A cross-objection has been brought by Lalta Prasad and his sons. This cross-objection is to the effect that the lower court has erred in not allowing this Rs. 212-12-0 to the respondents, and asks that the decree should be modified by this claim being decreed against the plaintiff. Objections of various sorts have been taken to this cross-objection. The matter arose in the following manner. In the plaint it was stated in paragraph 4 that there was a surplus of Rs. 212-12-0 in the account of the firm Bechu Lal Lalta Prasad with the plaintiff…. The written statement in paragraph 17 set out the following claim: “Rs. 212-12-0 is admittedly due to the contesting defendants by the plaintiff, for which a decree may be passed in favour of the contesting defendants. A court fee of Rs. 16-8-0 is paid in respect thereof.” Now in my opinion this claim in the written statement amounts to a claim by way of set off under the provisions of order VIII, rule 6 of the Civil Procedure Code. The suit of the plaintiff is for the recovery of money, and the defendants claim to set off against the plaintiff's demand an ascertained sum of money legally recoverable by them from the plaintiff. The objection has been taken by Mr. Shambhu Nath for the plaintiff that these defendants do not admit the claim of the plaintiff, and there fore they cannot plead a set off. There is nothing in rule 6 which requires the defendant to admit any part of the claim of the plaintiff. His next objection was that a set off could not be decreed if the suit of the plaintiff was dismissed against the defendant claiming the set off. This idea comes from English common law. Odgers in his “Pleading and Practice in Civil Actions”, eighth edition, states on page 250:
“A set off is a statutory defence to the whole or to a portion of the plaintiff's claim. At common law a defendant who had any cross claim against the plaintiff could not raise it in the plaintiff's action; he had to bring a cross-action. He might, it was true, when sued for the price of goods, give evidence of a breach of any warranty, express or implied, in reduction of the price. But that was all. Then two statutes were passed in the reign of George II, (2 Geo. II, c. 22, and 8 Geo. II c. 24) which enabled a defendant in the plaintiff's action to plead what is known as a “set off”—but only in certain cases. In the first place, only a debt of a liquidated amount could be set off; and it could only be set off in an action in which the plaintiff's claim was also liquidated. This is so still. Both debts must be due from and to the same parties in the same right… if the debt due from the plaintiff to the defendant exceeded the amount due from the defendant to the plaintiff the defendant could not recover the difference in the plaintiff's action; he could only set off an amount equal to the plaintiff's, claim; he had to bring a cross-action for the balance.”
On page 254 Odgers says:
“The Judicature Act, which gave every defendant a very wide power of counterclaiming, did not alter the rules as to set off. Whatever was a good set off, either at law or in equity, in 1875, is a good set off still; and nothing else is admissible as a set off, though it may be an excellent counterclaim. The distinction is important, because it carries with it this result—that a set off is still a defence proper to the plaintiff's action, while a counterclaim is practically a cross-action.”

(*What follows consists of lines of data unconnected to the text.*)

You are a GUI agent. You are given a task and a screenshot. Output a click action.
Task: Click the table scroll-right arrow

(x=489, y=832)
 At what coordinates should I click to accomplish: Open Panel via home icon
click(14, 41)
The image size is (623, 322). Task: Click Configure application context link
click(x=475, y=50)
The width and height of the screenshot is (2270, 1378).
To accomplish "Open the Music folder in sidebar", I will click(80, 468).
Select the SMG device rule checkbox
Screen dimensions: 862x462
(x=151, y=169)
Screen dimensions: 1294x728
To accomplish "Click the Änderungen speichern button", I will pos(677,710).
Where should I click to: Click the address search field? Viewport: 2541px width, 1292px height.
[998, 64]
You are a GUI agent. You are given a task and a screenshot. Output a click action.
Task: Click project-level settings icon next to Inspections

On page 255 Odgers states:
“The modern counterclaim is entirely the creation of the Judicature Act, 1873. By virtue of section 24, sub-section (3) of that Act, every Judge of the High Court of Justice and of the Court of Appeal now has power to grant to any defendant in respect of any estate, right, or title, legal or equitable, claimed or asserted by him, all such relief against the plaintiff as such defendant shall have properly claimed by his pleading to the same extent as if the defendant had brought an action against the plaintiff for the purpose; and the court will give judgment in the plaintiff's action both on claim and counterclaim. The defendant's counterclaim need not relate to or be in any way connected with the plaintiff's claim, or arise out of the same transaction… It may exceed in amount the plaintiff's claim: Winterfield v. Bradnum(1).”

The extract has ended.